The mission of Dr. James Brugarolas’ lab is to 1) understand how kidney cancer develops at the molecular level, 2) translate the findings into new treatments for patients, and 3) train the next generation of physicians and scientists. Their research program spans from the genetics of renal cell carcinoma to the clinic. A pipeline has been assembled on 5 pillars: 1) molecular genetics, 2) signaling pathways, 3) drug screening, 4) animal models, and 5) clinical trials.

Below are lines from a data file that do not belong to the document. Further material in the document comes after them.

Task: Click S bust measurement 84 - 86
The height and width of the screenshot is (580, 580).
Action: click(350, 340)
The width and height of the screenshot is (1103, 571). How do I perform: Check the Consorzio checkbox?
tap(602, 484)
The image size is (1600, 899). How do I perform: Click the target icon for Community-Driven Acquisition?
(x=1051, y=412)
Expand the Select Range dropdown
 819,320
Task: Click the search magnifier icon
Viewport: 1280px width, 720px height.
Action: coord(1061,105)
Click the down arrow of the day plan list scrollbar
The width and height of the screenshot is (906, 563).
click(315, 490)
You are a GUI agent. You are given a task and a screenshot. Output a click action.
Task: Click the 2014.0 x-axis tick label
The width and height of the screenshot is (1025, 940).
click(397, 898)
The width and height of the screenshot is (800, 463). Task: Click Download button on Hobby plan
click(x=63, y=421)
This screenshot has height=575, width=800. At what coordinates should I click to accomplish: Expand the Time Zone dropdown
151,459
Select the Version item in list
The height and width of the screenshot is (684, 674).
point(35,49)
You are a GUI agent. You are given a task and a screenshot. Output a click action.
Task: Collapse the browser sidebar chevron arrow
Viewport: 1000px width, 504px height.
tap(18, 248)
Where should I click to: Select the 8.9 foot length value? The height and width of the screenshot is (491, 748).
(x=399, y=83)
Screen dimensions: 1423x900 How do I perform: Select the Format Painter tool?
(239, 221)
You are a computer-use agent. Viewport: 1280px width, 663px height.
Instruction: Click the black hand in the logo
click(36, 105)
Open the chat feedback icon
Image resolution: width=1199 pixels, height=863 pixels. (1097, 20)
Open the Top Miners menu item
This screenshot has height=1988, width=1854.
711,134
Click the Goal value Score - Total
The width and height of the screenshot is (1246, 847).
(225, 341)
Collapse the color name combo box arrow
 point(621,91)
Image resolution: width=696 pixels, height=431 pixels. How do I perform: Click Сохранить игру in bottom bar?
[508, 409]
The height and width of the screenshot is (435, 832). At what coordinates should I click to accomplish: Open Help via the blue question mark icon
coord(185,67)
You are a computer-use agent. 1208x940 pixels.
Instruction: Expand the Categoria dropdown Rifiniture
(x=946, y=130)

Dr. Brugarolas’ lab identified a new type of renal cancer, established the foundation for the first molecular genetic classification of the disease, and discovered a novel familial syndrome. In the area of signaling, they characterized a feedback loop linking the two dominant signaling pathways (the VHL/HIF and mTORC1 pathways), established that HIF is sufficient to inhibit mitochondrial respiration in vivo, and identified a novel mTORC1 effector that links anabolic and catabolic functions. The lab developed a chemical genetic screening platform, completed a 200,000-compound screen, and identified several promising leads. They generated the first animal model of kidney cancer that reproduces the drug responsiveness of patients and used it to show that an investigational agent is superior to several approved drugs. Finally, Dr. Brugarolas’ lab proposed a novel paradigm for the treatment of a rare kidney tumor, epithelioid angiomyolipoma, explored the therapeutic potential of glycolysis inhibition for the treatment of an unusual form of renal cancer resulting from mutations in fumarate hydratase, and opened an investigator-initiated phase II clinical trial to probe into mechanisms of resistance to mTORC1 inhibitors.